[Stored data entries]
______
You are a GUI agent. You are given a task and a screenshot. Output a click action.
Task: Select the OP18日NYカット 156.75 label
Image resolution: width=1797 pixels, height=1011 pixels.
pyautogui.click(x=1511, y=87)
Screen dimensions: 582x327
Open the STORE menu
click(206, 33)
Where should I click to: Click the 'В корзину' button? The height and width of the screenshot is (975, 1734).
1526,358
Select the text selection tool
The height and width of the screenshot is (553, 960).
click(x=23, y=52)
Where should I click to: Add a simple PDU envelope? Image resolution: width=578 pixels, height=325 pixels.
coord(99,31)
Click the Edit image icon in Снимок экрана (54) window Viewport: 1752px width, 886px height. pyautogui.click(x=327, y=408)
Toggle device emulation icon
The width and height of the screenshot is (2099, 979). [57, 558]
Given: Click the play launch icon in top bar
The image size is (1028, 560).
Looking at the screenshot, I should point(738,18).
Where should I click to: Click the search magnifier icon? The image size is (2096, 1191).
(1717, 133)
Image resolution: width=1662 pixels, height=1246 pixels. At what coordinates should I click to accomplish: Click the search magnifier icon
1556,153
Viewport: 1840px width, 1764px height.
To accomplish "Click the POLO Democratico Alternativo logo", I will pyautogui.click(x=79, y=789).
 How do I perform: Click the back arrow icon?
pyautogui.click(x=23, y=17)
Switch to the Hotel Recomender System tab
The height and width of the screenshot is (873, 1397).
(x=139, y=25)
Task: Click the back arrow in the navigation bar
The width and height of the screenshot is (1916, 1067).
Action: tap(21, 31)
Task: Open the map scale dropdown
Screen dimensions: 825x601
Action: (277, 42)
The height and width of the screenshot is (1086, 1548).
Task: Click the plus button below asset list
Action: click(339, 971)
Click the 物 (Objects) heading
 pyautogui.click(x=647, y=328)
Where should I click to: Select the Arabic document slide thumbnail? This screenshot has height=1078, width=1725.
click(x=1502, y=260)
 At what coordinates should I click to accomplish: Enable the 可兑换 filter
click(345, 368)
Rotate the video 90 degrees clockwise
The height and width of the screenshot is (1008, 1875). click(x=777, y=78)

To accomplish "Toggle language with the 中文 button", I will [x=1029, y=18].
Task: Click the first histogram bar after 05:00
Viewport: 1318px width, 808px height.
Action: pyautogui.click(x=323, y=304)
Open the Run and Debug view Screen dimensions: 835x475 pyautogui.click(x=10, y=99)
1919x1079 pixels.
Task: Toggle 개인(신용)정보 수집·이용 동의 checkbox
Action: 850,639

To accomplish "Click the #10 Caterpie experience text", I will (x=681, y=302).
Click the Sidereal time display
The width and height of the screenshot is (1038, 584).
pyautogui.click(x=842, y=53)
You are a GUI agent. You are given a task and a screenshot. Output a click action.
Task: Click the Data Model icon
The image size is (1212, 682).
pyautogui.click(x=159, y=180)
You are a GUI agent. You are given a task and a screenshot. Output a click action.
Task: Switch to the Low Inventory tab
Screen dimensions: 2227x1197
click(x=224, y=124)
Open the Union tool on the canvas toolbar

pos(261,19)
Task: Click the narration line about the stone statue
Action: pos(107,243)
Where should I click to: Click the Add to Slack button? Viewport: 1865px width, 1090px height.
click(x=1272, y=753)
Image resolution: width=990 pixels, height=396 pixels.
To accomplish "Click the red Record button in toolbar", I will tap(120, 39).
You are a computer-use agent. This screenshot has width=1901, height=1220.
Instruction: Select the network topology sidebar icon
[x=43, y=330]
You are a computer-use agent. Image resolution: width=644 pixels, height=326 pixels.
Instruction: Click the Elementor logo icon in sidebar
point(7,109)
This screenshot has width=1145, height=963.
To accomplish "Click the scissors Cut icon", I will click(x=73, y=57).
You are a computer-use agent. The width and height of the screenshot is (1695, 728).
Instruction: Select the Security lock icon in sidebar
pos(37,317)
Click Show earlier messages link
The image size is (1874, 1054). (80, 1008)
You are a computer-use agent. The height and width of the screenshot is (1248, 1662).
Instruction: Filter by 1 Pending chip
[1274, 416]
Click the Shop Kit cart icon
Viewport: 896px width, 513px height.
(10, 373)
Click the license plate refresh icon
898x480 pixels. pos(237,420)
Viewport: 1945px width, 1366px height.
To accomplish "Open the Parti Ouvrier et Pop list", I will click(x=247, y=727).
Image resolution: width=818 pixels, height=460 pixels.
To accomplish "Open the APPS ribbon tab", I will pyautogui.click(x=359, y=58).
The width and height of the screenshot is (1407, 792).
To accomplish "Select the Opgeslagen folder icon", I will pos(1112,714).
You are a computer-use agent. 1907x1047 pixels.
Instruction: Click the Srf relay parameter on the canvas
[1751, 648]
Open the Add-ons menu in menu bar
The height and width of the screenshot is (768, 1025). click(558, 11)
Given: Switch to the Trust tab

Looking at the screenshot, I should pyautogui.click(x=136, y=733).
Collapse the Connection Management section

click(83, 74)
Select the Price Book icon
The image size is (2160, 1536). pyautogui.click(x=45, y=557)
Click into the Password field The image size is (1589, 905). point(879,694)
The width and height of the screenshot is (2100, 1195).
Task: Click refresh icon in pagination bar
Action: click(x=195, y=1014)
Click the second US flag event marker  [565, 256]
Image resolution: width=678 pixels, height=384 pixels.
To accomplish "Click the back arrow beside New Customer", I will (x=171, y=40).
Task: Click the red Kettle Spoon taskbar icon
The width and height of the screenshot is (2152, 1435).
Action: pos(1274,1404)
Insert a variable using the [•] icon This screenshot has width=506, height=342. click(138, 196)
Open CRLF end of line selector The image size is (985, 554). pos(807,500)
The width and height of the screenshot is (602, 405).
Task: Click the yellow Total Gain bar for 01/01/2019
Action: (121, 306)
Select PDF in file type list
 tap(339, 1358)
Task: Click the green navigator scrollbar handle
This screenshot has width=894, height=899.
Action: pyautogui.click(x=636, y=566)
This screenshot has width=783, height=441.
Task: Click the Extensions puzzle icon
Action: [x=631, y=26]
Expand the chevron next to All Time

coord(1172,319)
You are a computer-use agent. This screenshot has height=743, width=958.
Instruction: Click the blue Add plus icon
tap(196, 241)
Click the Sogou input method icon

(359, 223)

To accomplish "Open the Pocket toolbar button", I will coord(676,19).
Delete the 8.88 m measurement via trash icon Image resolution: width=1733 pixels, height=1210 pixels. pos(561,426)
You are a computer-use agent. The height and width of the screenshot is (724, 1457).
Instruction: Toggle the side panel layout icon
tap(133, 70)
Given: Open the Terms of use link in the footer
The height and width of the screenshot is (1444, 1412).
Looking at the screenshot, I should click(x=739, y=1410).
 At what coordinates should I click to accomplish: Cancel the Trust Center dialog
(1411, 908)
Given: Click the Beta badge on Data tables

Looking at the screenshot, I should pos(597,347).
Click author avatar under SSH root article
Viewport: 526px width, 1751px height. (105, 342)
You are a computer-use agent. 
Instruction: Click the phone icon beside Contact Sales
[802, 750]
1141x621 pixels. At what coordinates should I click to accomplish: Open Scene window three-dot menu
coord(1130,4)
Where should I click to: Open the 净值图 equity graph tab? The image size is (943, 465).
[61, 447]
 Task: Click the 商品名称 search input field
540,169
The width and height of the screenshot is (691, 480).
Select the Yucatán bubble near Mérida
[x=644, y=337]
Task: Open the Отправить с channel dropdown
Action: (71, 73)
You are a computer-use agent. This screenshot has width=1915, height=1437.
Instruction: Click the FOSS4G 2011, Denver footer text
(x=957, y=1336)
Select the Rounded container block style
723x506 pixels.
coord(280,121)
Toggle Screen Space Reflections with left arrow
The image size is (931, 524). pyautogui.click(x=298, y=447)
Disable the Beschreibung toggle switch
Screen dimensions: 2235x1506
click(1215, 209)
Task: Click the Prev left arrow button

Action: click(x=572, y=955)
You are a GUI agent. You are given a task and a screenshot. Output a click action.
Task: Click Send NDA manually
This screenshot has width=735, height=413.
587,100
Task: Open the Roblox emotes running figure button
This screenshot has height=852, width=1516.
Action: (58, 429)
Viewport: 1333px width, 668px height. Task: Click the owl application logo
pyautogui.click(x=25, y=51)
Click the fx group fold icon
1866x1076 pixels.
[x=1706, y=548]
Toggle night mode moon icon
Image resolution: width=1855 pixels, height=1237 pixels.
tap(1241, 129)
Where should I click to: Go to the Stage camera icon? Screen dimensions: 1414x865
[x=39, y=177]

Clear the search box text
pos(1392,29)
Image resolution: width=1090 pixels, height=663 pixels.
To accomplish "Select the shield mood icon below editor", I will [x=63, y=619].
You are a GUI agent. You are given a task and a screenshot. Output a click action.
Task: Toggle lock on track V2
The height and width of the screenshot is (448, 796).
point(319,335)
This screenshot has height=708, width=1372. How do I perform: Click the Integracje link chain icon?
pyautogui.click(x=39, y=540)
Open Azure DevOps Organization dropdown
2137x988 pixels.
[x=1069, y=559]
______
Only one stretch of the records above is wanted: the lines between the one holding "The width and height of the screenshot is (2152, 1435)." and the one holding "Task: Click the green", inclusive, reproduced exactly.

The width and height of the screenshot is (2152, 1435).
Action: pos(1274,1404)
Insert a variable using the [•] icon This screenshot has width=506, height=342. click(138, 196)
Open CRLF end of line selector The image size is (985, 554). pos(807,500)
The width and height of the screenshot is (602, 405).
Task: Click the yellow Total Gain bar for 01/01/2019
Action: (121, 306)
Select PDF in file type list
 tap(339, 1358)
Task: Click the green navigator scrollbar handle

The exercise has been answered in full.